Causal Masking for Autoregressive Decoding

def create_causal_mask(seq_length, device):
    """Create lower triangular matrix for causal masking"""
    mask = torch.tril(torch.ones(seq_length, seq_length, device=device))
    return mask.unsqueeze(0).unsqueeze(0)  # [1, 1, seq_len, seq_len]

# During decoding
tgt_mask = create_causal_mask(tgt_seq_length, device)
decoder_output = decoder(tgt, encoder_output, tgt_mask)

Advanced Techniques

Relative Position Representations

Standard positional encodings don’t capture relative distances well. Relative position representations:

class RelativePositionalBias(nn.Module):
    def __init__(self, num_heads, max_distance):
        super().__init__()
        self.relative_attention_bias = nn.Embedding(max_distance * 2, num_heads)
        self.max_distance = max_distance

    def forward(self, seq_length):
        relative_positions = torch.arange(seq_length).unsqueeze(1) - torch.arange(seq_length)
        relative_positions = torch.clamp(relative_positions, -self.max_distance, self.max_distance)
        relative_positions = relative_positions + self.max_distance
        return self.relative_attention_bias(relative_positions)

Flash Attention (Efficient Implementation)

try:
    from flash_attn import flash_attn_func

    class FlashAttention(nn.Module):
        def forward(self, Q, K, V):
            return flash_attn_func(Q, K, V, dropout_p=0.0)
except ImportError:
    print("Flash Attention not available, use standard implementation")

Layer Normalization Variants

class RMSNorm(nn.Module):
    def __init__(self, dim, eps=1e-6):
        super().__init__()
        self.weight = nn.Parameter(torch.ones(dim))
        self.eps = eps

    def forward(self, x):
        return x * torch.rsqrt(x.pow(2).mean(-1, keepdim=True) + self.eps) * self.weight

Production Considerations

Efficient Inference

@torch.no_grad()
def generate(encoder_output, decoder, start_token, max_length, device):
    """Autoregressive generation with caching"""
    batch_size = encoder_output.shape[0]
    tgt = torch.full((batch_size, 1), start_token, dtype=torch.long, device=device)

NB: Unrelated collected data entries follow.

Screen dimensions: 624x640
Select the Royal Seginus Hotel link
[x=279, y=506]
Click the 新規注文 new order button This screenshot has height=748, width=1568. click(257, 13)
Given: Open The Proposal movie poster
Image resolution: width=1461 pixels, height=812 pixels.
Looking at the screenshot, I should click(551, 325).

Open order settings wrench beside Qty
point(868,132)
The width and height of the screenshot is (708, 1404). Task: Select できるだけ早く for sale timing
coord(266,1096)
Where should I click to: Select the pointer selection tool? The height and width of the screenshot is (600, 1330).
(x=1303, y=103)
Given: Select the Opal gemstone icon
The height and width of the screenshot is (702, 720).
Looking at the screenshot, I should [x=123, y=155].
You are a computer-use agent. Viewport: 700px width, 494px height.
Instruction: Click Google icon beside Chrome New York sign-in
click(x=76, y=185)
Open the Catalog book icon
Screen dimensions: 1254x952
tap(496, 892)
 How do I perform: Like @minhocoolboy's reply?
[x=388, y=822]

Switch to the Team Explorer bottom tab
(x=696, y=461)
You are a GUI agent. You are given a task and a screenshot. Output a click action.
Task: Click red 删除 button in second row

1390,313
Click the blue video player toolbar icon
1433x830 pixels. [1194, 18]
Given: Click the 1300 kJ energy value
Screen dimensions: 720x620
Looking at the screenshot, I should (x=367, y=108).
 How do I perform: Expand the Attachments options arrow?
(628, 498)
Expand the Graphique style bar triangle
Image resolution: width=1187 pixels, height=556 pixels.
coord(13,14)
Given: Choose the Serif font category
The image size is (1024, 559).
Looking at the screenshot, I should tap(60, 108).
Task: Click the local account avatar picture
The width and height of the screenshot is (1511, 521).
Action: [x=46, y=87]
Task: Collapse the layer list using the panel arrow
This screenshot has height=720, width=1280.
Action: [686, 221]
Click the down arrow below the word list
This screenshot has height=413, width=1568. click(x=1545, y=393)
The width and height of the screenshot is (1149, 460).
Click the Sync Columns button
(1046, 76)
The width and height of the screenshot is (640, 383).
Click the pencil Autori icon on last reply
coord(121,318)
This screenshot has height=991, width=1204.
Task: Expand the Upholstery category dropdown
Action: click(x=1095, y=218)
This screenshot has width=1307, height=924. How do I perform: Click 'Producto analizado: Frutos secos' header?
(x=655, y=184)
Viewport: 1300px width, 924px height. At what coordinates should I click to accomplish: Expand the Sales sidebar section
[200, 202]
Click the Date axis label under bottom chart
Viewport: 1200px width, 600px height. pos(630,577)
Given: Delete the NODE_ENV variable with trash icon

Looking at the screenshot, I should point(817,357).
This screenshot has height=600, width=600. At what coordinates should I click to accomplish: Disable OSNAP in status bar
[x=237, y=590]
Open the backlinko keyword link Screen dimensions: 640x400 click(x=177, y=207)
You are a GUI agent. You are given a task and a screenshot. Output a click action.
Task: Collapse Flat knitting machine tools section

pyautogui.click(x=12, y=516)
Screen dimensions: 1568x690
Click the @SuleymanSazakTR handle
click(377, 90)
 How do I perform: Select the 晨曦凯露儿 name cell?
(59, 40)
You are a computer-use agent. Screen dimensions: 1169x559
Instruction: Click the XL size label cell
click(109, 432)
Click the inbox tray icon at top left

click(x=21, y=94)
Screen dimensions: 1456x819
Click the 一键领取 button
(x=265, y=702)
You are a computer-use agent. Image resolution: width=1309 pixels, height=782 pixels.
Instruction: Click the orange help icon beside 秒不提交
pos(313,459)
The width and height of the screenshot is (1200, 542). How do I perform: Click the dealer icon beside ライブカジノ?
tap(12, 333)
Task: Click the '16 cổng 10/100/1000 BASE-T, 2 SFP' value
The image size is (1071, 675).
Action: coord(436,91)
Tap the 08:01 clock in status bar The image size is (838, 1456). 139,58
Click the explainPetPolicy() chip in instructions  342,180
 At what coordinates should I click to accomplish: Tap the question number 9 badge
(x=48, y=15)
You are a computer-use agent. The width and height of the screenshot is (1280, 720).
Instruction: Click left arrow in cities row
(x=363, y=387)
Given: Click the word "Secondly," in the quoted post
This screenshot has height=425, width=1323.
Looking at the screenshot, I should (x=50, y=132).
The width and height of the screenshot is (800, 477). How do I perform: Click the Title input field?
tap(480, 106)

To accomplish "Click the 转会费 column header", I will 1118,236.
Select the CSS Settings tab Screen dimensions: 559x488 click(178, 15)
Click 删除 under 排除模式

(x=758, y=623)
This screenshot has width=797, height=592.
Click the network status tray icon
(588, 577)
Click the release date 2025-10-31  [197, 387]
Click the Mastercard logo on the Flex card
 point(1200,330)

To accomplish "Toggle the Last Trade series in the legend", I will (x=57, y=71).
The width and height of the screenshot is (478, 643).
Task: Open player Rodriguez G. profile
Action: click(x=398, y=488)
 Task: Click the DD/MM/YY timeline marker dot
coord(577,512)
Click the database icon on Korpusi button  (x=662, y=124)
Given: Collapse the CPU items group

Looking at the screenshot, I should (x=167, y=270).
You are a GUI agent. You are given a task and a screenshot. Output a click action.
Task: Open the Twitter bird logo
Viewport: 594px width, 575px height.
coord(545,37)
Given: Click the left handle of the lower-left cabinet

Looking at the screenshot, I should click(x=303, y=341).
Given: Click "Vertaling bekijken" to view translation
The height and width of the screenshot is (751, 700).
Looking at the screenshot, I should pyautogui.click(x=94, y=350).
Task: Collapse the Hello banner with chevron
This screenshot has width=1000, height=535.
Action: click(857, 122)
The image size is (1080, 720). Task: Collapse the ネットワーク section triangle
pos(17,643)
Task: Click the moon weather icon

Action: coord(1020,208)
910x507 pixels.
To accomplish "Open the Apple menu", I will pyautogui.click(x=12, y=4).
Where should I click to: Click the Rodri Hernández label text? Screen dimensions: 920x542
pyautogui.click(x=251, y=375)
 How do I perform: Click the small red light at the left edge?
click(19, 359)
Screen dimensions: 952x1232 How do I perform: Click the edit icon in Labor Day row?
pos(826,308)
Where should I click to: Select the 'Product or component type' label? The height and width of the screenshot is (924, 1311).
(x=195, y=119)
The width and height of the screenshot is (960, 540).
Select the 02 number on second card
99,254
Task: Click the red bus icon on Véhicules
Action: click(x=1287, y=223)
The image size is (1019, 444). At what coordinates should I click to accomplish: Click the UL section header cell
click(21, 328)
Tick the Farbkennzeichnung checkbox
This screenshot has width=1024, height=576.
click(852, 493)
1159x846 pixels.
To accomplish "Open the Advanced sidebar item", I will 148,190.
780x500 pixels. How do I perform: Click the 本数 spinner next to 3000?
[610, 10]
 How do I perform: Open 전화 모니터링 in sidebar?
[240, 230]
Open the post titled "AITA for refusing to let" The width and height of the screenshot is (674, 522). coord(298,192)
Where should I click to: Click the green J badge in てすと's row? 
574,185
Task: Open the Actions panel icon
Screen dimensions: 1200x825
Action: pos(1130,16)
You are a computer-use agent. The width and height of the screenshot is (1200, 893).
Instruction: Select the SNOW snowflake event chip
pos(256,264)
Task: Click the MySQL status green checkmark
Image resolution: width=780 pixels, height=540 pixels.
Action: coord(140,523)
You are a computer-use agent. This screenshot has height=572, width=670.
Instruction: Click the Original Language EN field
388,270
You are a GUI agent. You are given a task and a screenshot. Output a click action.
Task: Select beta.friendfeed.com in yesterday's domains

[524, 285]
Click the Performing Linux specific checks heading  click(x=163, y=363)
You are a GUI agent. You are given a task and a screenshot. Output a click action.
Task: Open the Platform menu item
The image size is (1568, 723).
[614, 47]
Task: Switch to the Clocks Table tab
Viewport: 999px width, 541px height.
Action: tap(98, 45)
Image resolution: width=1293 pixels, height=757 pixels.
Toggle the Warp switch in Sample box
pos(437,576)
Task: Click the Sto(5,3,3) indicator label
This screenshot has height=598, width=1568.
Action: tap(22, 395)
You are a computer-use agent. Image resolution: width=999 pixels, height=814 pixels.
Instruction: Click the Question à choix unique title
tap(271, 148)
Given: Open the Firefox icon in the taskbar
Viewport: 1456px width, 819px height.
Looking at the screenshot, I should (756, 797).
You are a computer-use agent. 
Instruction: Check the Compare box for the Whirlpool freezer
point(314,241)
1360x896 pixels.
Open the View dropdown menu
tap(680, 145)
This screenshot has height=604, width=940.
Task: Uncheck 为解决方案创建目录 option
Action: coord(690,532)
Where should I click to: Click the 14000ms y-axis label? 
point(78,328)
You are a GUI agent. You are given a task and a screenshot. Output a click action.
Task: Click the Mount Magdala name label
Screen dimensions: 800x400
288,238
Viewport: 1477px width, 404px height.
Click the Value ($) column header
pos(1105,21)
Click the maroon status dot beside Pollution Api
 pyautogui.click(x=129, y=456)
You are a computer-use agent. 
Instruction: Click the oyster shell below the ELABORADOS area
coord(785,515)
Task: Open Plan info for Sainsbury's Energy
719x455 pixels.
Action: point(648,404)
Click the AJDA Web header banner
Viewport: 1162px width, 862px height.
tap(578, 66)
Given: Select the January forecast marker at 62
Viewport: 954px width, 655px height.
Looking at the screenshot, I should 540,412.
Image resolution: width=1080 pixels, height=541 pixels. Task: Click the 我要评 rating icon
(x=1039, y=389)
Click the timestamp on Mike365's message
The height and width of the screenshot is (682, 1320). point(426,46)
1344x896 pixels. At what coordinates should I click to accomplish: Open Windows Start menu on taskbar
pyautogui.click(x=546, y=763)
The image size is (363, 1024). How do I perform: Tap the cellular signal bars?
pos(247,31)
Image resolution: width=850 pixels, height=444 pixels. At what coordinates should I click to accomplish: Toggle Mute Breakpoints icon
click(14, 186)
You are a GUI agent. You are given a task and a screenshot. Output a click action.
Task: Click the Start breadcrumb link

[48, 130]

    for _ in range(max_length - 1):
        decoder_output = decoder(tgt, encoder_output)
        next_token = decoder_output[:, -1, :].argmax(dim=-1, keepdim=True)
        tgt = torch.cat([tgt, next_token], dim=1)

    return tgt

Attention Visualization

def visualize_attention(attention_weights, tokens):
    import matplotlib.pyplot as plt
    import seaborn as sns

    plt.figure(figsize=(8, 6))
    sns.heatmap(attention_weights[0, 0].cpu(),
                xticklabels=tokens,
                yticklabels=tokens,
                cmap='viridis')
    plt.title('Attention Weights')
    plt.show()

Key Takeaway

The Transformer architecture’s self-attention mechanism enables parallel processing of entire sequences while capturing long-range dependencies. Understanding scaled dot-product attention, multi-head projection, positional encoding, and the encoder-decoder structure is fundamental to building and customizing modern neural architectures.

Practical Exercise

Task: Implement a sequence-to-sequence Transformer for machine translation (English to French).

Requirements:

Build encoder-decoder Transformer from scratch
Implement causal masking for decoder
Train on subset of WMT14 dataset
Implement beam search for decoding
Evaluate with BLEU score

Evaluation:

Achieve BLEU score > 15 on test set
Visualize attention patterns to verify it learns meaningful alignments
Compare greedy decoding vs. beam search
Profile inference time and memory usage
Analyze failure cases and attention visualizations